Suite à la remise d'un rapport de l'inspection des service judiciares à Pascal Clément en janvier 2007, les principales accusations de l'ancien Garde des Sceaux à l'encontre du juge de l'affaire Clearstream portent sur trois points : les trois rencontres hors procédures de ce dernier avec Jean-Louis Gergorin, le fait qu'il n'ait pas informé ses collègues en charge des dossiers sur les frégates de Taiwan et sur Clearstream, et enfin d'avoir communiqué des éléments de procédures à Florian Bourges, auditeur d'Arthur Andersen et spécialiste de Clearstream.

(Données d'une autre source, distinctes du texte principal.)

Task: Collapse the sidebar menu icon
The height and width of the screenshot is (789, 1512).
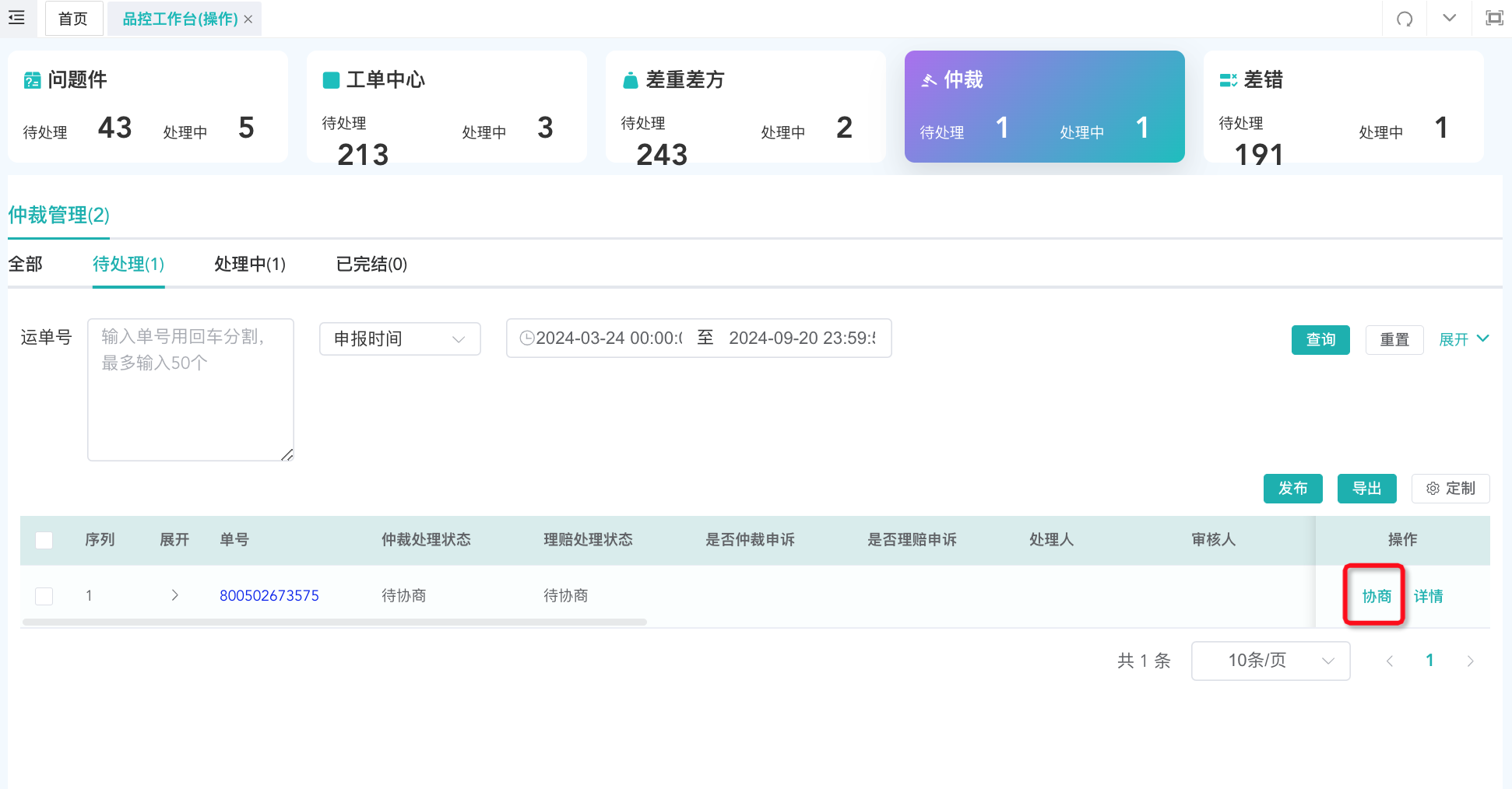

Un contexte "particulièrement difficile"
Dans le rapport, Jean-François Weber ne s'attache pas aux faits reprochés au juge mais au contexte dans lequel il a agi. Et pour lui, le contexte était "particulièrement difficile." Après un état des lieux sur l'affaire des frégates de Taiwan et sur l'affaire Clearstream, il s'interroge de façon juridique sur la valeur des accusations portées contre Van Ruymbeke. A aucun moment le magistrat ne donne son avis mais il pose une série de questions qui permettront d'avoir une vision plus large du dossier. Une certaine compréhension de la situation dans laquelle Van Ruymbeke s'est retrouvé apparaît clairement.

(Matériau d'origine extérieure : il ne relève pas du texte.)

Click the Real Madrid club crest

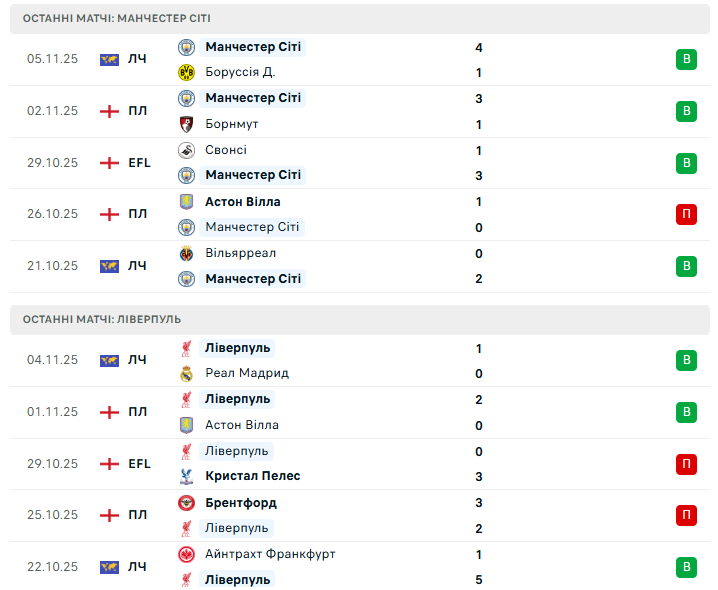point(186,373)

Protection des témoins anonymes nécessaire
A l'accusation de l'ancien Garde des Sceaux qui considérait que le juge d'instruction "avait manqué aux obligations de prudence et de rigueur, de loyauté et de discrétion professionnelle", le rapport rappelle que l'idée qu'il faille protéger des témoins anonymes est "systématiquement présentée comme une nécessité contemporaine". Il fait d'ailleurs référence à l'article 32 de la Convention des Etats-Unis de 2000 qui protège les témoins anonymes et se demande si le fait de ne pas informer ses collègues constitue "un manque de loyauté susceptible de constituer une infraction disciplinaire?"
En ce qui concerne les relations avec Florian Bourges, le haut magistrat souligne la "nécessité pratique pour les juges d'instruction de définir et préparer le contenu précis des diligences à effectuer avec ceux à qui ils envisagent de confier une mission." Enfin, Jean-François Weber est moins clément sur les relations avec les autres magistrats. Le serment sous "la foi du palais" sur lequel Van Ruymbeke s'appuie pour justifier la non-information de ses collègues "n'a jamais été consacrée en jurisprudence."
Un modèle pour des générations de magistrats
Le Conseil Supérieur de la Magistrature devrait siéger en septembre et sanctionner, ou pas, le juge qui, selon le directeur de l'Ecole nationale de la magistrature cité dans le rapport, "a servi de modèle à des générations de magistrats."